«Guerra e trementina» I destini dentro la Storia
La trementina è una resina di origine vegetale che si estrae dalle conifere: distillata, viene utilizzata come solvente nella produzione di vernici e pitture. Non molti sanno cosa sia. La guerra è più difficile da definire, ma tutti sanno cos’è. Urbain Joseph Emile Martien conosceva l’una e l’altra. Il padre Franciscus era pittore di chiese, un animo quieto e senza un soldo, morto troppo giovane per una moglie e quattro figli che non riuscirono mai a farne a meno. Urbain portava i suoi zoccoli di legno in fonderia fin da piccolo, sbirciando ogni tanto nella libreria all’angolo di Voldersstraat e Veldstraat, a Gand, sua città natale, per essere scacciato in pochi istanti dal proprietario: «Per quanto tempo hai intenzione di startene qui a toccare i miei libri preziosi?». Ma bastava un attimo davanti alle «mani e gli occhi dei magnifici Van Dyck, capelli, turbanti, abiti svolazzanti, spalle muscolose, i serpenti accoppiati del Tiepolo, lo sguardo umile rivolto a terra di una ragazza di Jordaens, la strana espressione di un osservatore in un dipinto di Piero Della Francesca, i sottili archi palladiani delle ville sullo sfondo di affreschi, pavoni maestosi e faraone nei cortili simbolici di De Hondecoeter», per farli propri, assimilarli, desiderare di riprodurli su carta e tela come faceva suo padre sui muri e i soffitti delle chiese.
Ma la guerra, quella Grande, interruppe tutto.

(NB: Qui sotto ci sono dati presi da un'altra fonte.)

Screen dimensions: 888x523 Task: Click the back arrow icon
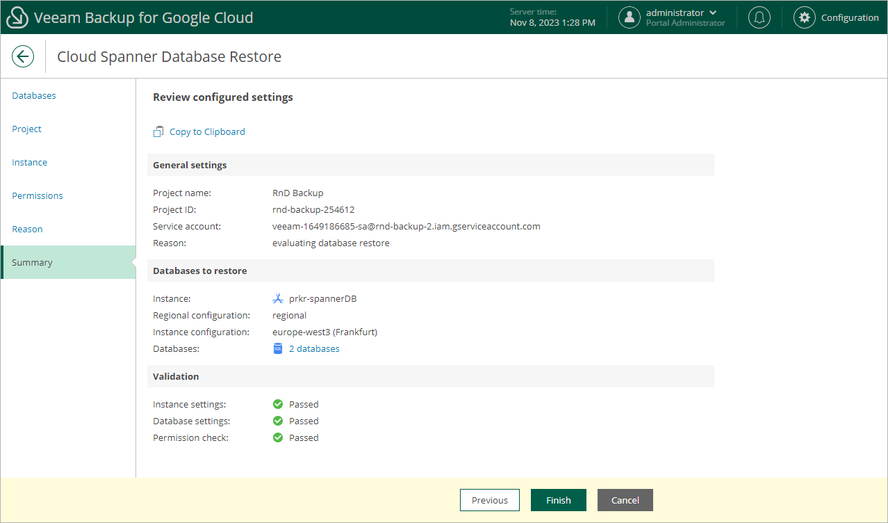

Quattro anni di ferocia e distruzione, dentro e fuori di sé, con l’esercito belga in disfatta, nei boschi di Schiplaken dove l’unico modo per calmarsi era abbozzare qualche schizzo dei volti addormentati dei compagni di sventura. Poi il ritorno a casa, a combattere contro gli incubi, scoppiando a piangere solo «sentendo il profumo di lenzuola appena stirate o di una tazza di latte caldo». La pace, quella Grande, la trovò solo nel volto di «una ragazza dalla bellezza fiera, dai capelli neri, che si muove lenta e sicura nel cortile». La guerra finì. «Respiro e sospiro/Solo te desiro/Amami». Ma l’amore che chiuse la guerra non resistette alla malattia, e per Urbain cominciò una nuova guerra. Un matrimonio solidale e vuoto, la vita che lo tirava giù a rasentare la follia, il ricordo senza pace della madre e dell’amore sfuggito, la consolazione del dipingere, facendo da sé o copiando i capolavori di Velázquez e Rembrandt, perché «la realtà della vita spesso si nasconde nei luoghi in cui meno ci si aspetta di trovare autenticità».
Guerra e trementina è l’ultimo libro di Stefan Hertmans, autore belga di lingua fiamminga nato a Gand nel 1951, tradotto in Italia da Laura Pignatti per Marsilio Editori. Un «oggetto narrativo non identificato», usando una definizione dei Wu Ming: non un romanzo, non una biografia, ma un testo ibrido che, partendo da un diario nel quale il nonno ripercorre la sua vita, dall’infanzia povera all’ecatombe bellica, porta Hertmans a lavorare sul passato, tra la storia e i destini, alternando gli sguardi, incrociando il suo con quello del nonno, ricostruendo come un restauratore paziente «l’esistenza del soldato che per necessità aveva dovuto essere e quella dell’artista che avrebbe invece desiderato diventare».
«I giorni stanno, come angeli d’oro e d’azzurro, inafferrabili sopra la cerchia della distruzione», è la citazione di Remarque che apre il libro.
Al di là delle nuvole, Beyond the Clouds, come la cuvée di uve bianche di Elena Walch che dalla terra fa emergere un capolavoro.